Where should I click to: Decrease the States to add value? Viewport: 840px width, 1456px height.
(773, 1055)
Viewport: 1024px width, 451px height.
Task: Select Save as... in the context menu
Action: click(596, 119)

• [YOUR TASK]:
Please copy the records above line for line, changing nothing.

• [CORRECT RESULT]:
Where should I click to: Decrease the States to add value? Viewport: 840px width, 1456px height.
(773, 1055)
Viewport: 1024px width, 451px height.
Task: Select Save as... in the context menu
Action: click(596, 119)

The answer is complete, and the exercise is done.